__What this task involves__:
Here is a block of records. Copy every line in it that includes "computer".

__Stored records__:

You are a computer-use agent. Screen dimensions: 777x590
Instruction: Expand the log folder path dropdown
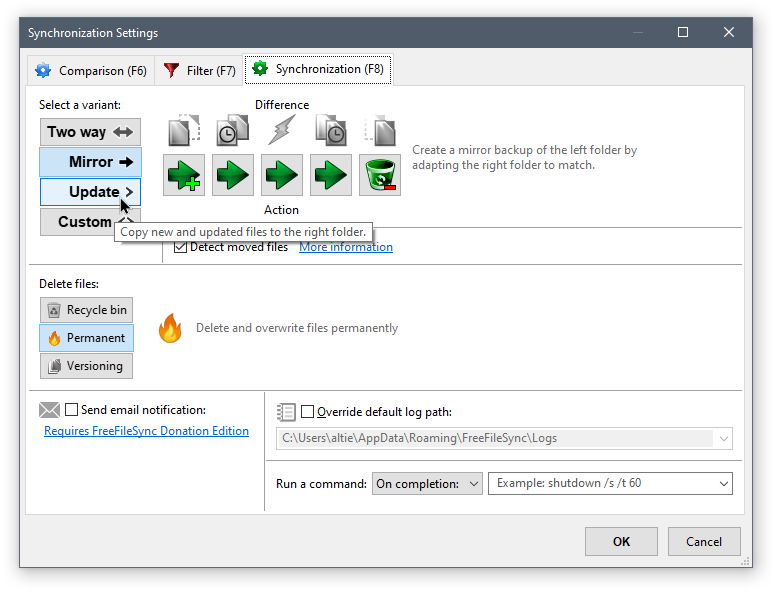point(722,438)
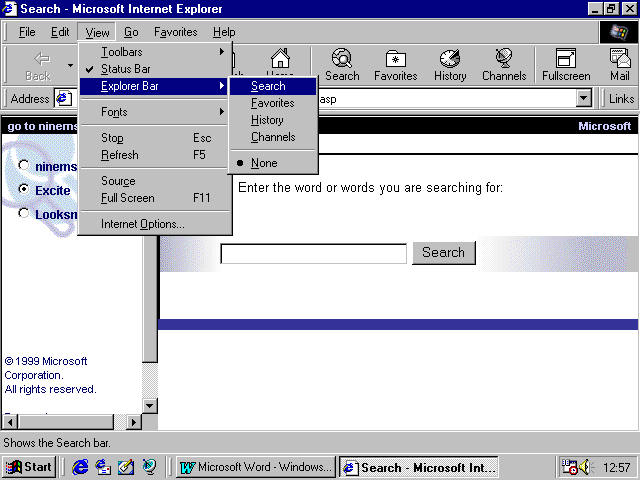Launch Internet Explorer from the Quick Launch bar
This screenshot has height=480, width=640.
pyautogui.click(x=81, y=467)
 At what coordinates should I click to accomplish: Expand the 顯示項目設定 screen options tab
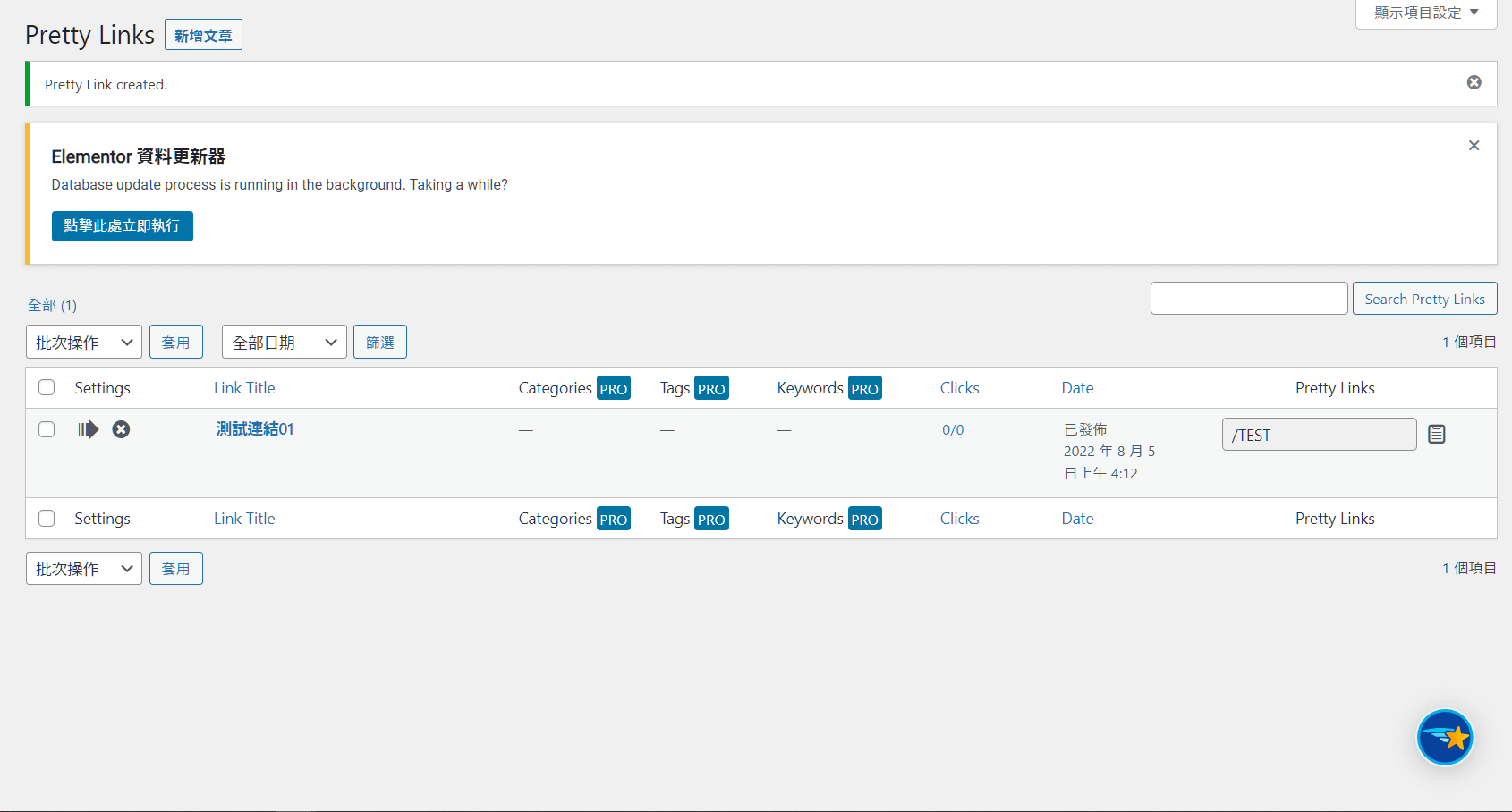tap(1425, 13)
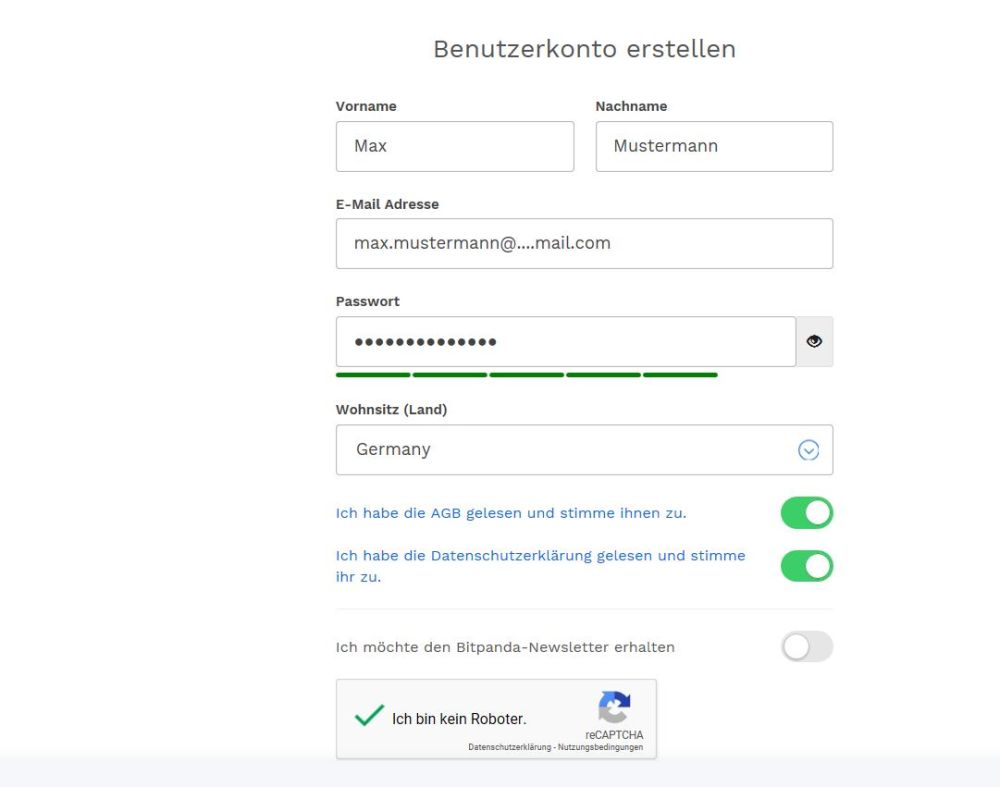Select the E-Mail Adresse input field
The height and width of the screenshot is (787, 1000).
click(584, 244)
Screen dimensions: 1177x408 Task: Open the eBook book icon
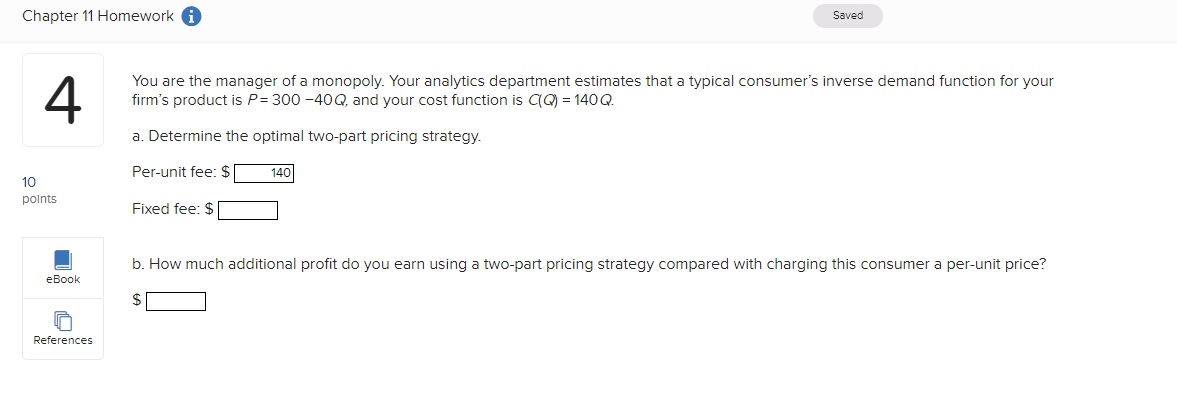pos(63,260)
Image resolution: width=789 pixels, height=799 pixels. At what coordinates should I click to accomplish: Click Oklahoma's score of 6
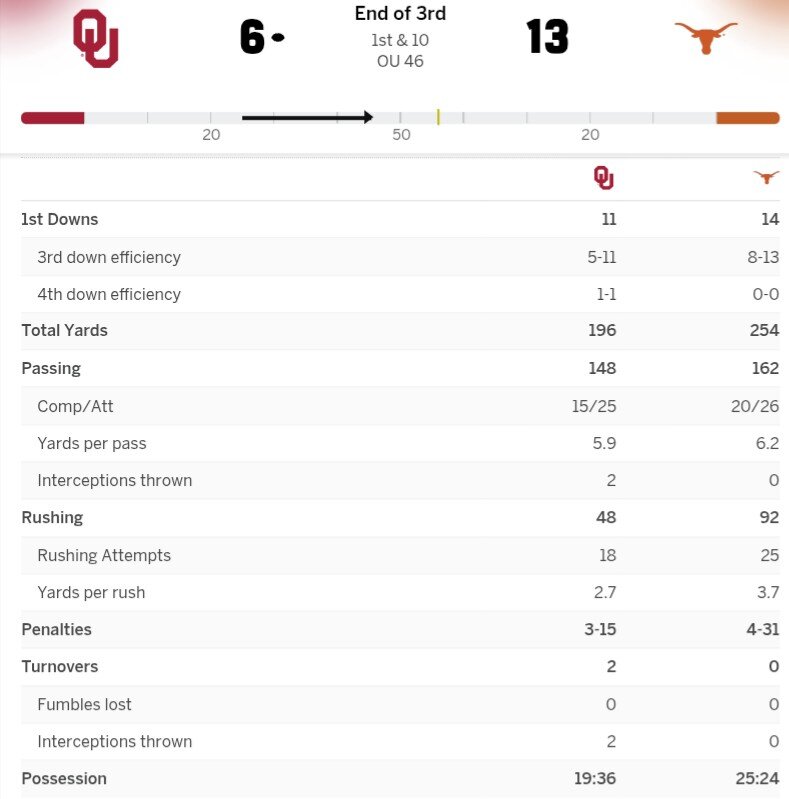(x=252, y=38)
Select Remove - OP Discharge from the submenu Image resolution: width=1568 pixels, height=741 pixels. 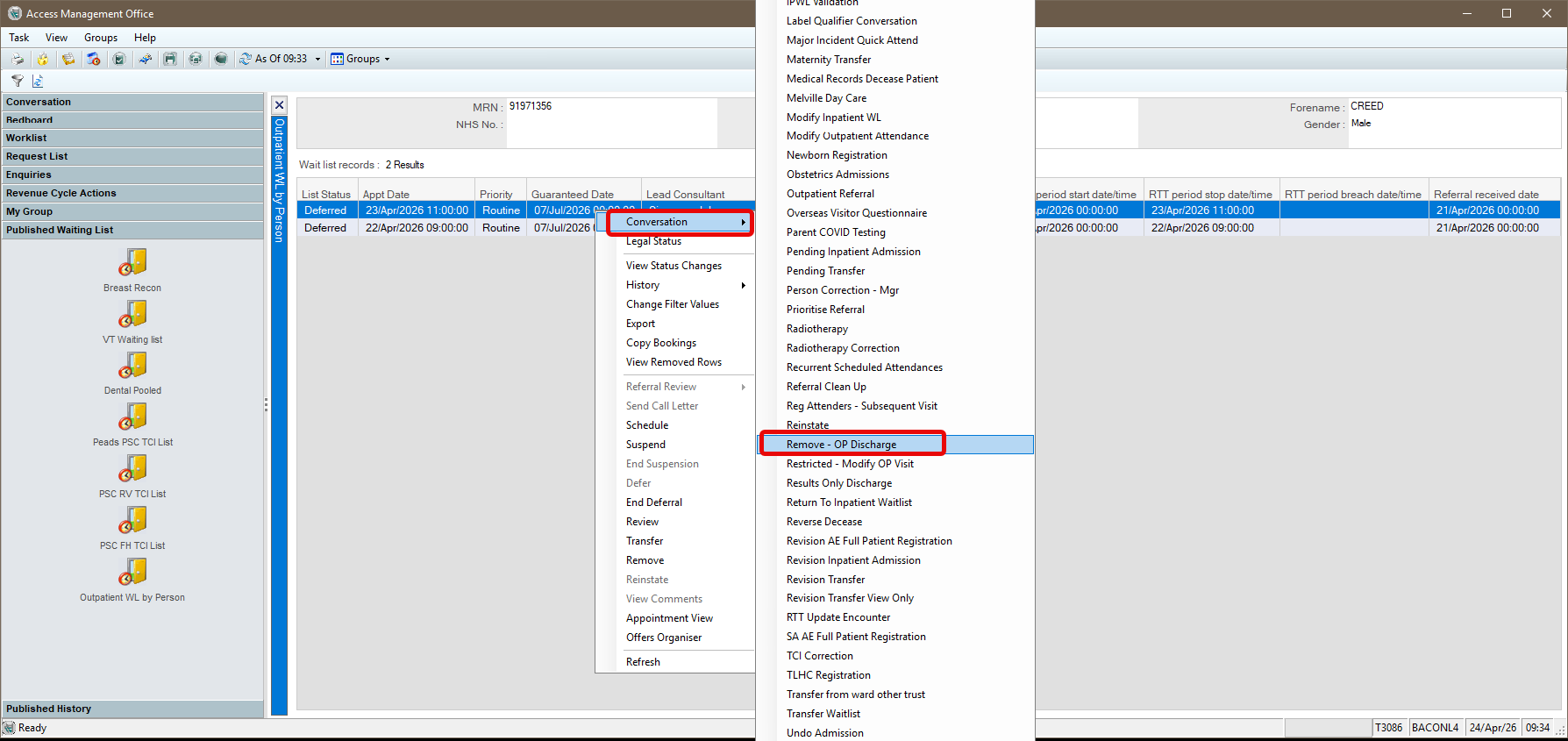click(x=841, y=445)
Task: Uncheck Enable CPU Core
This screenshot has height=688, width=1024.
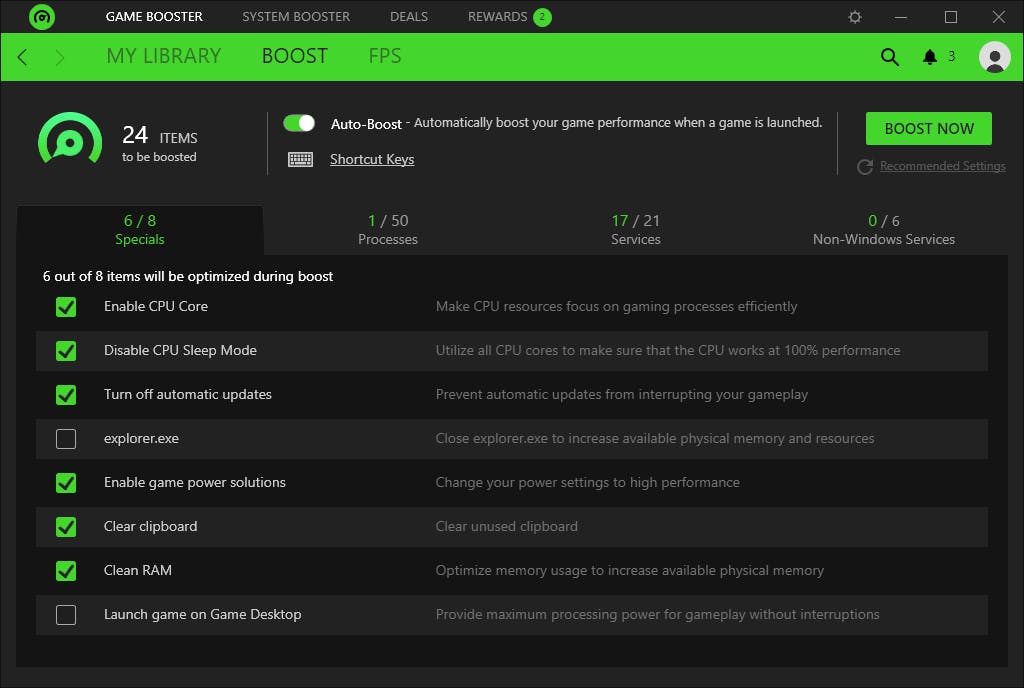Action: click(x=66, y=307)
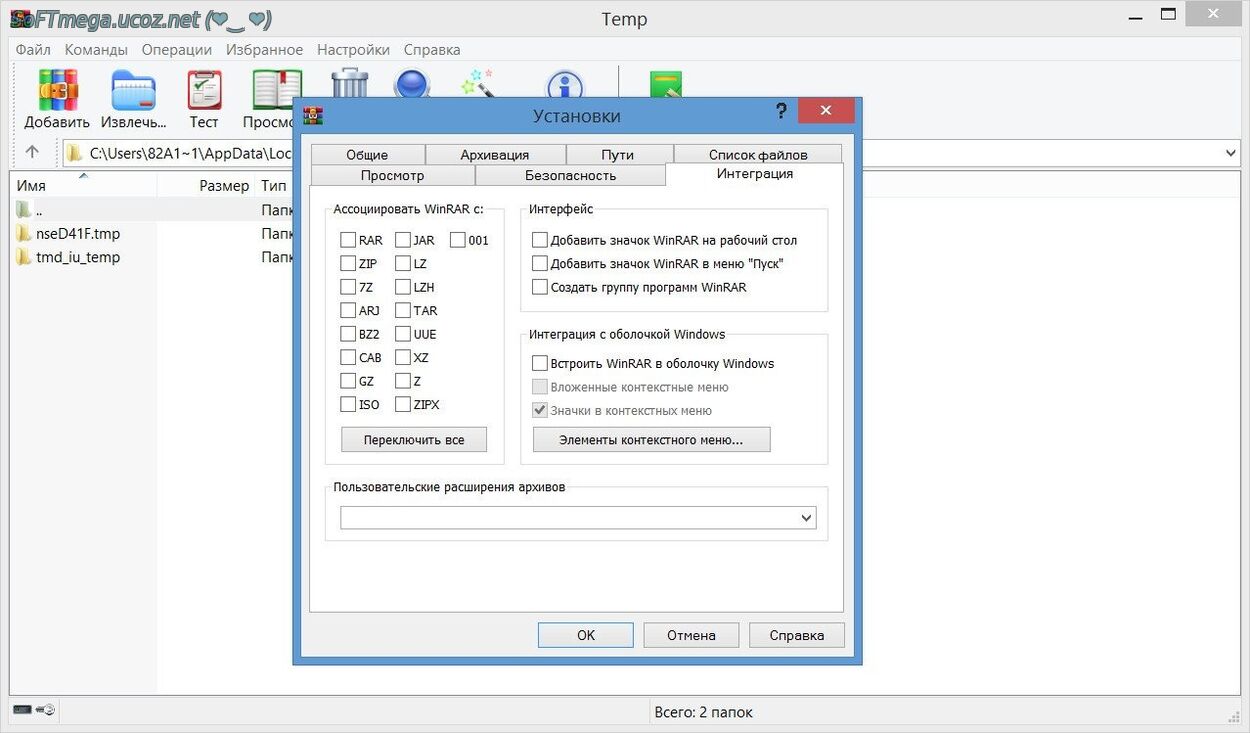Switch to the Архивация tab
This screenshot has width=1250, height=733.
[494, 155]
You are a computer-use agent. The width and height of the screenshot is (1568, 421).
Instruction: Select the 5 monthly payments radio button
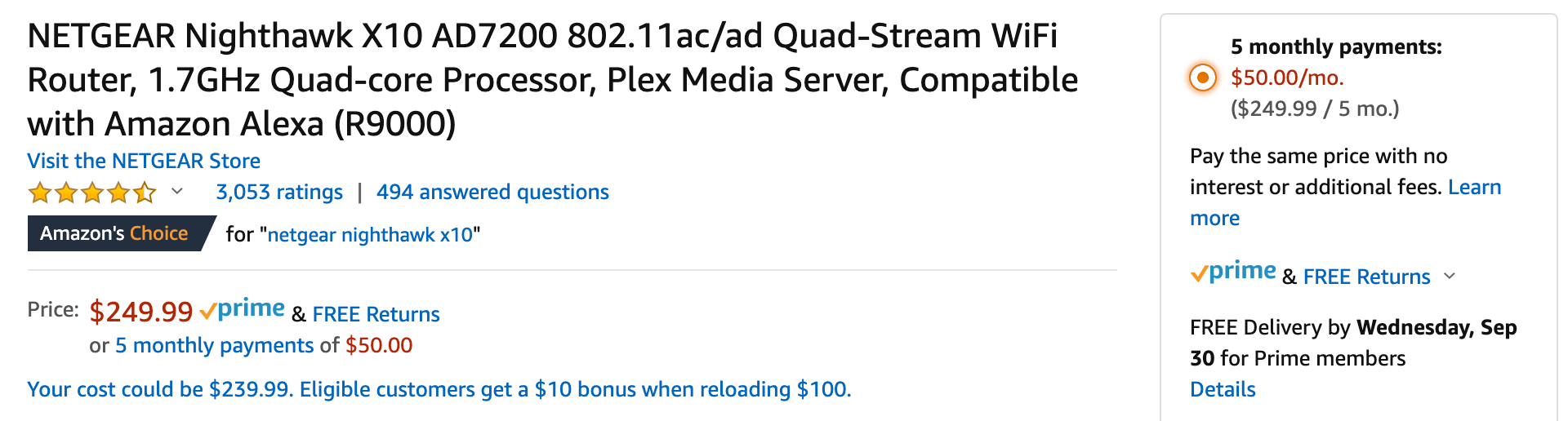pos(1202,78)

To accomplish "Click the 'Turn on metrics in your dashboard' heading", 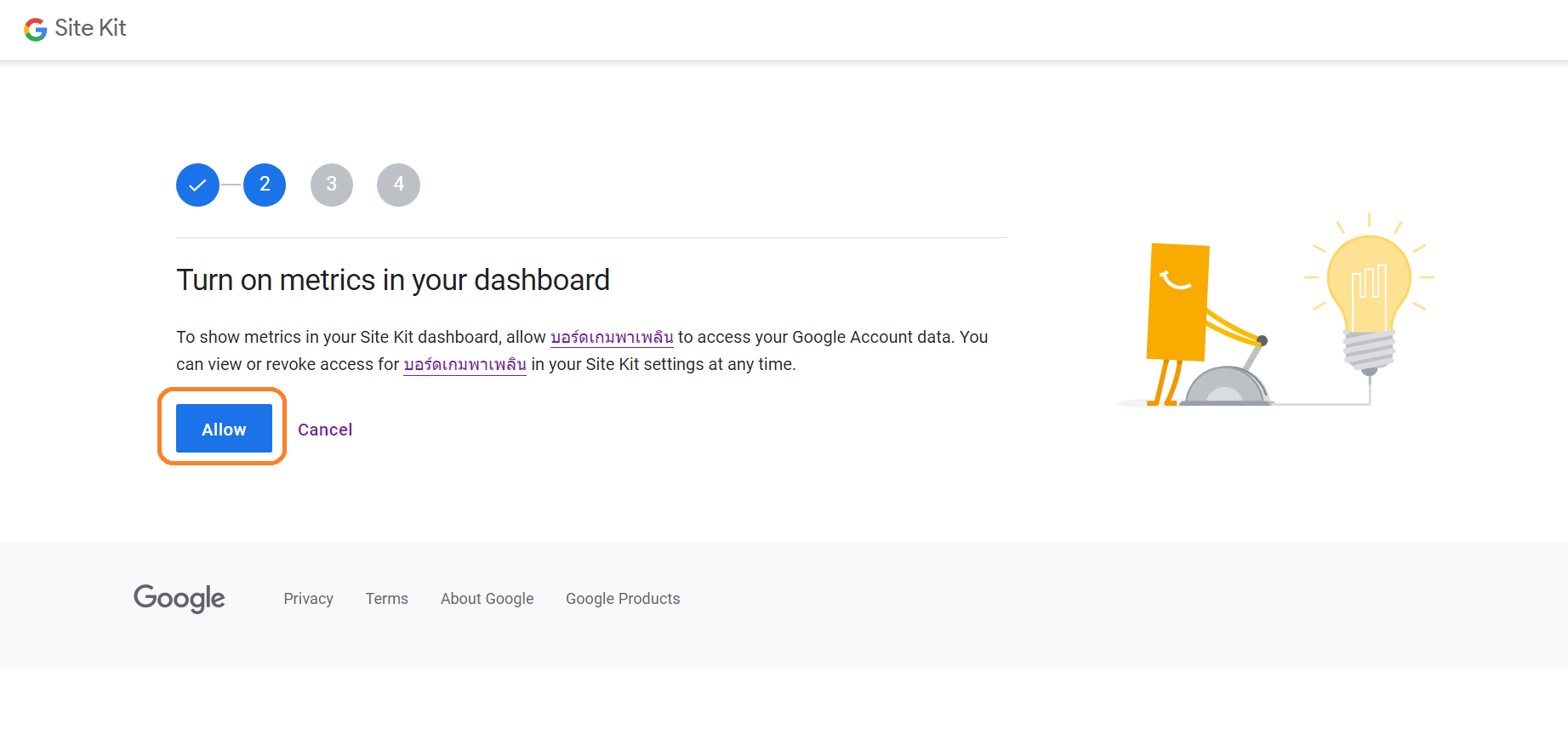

__Exercise response__:
You are a computer-use agent. Screen dimensions: 777x590
You are a computer-use agent. The width and height of the screenshot is (1568, 421).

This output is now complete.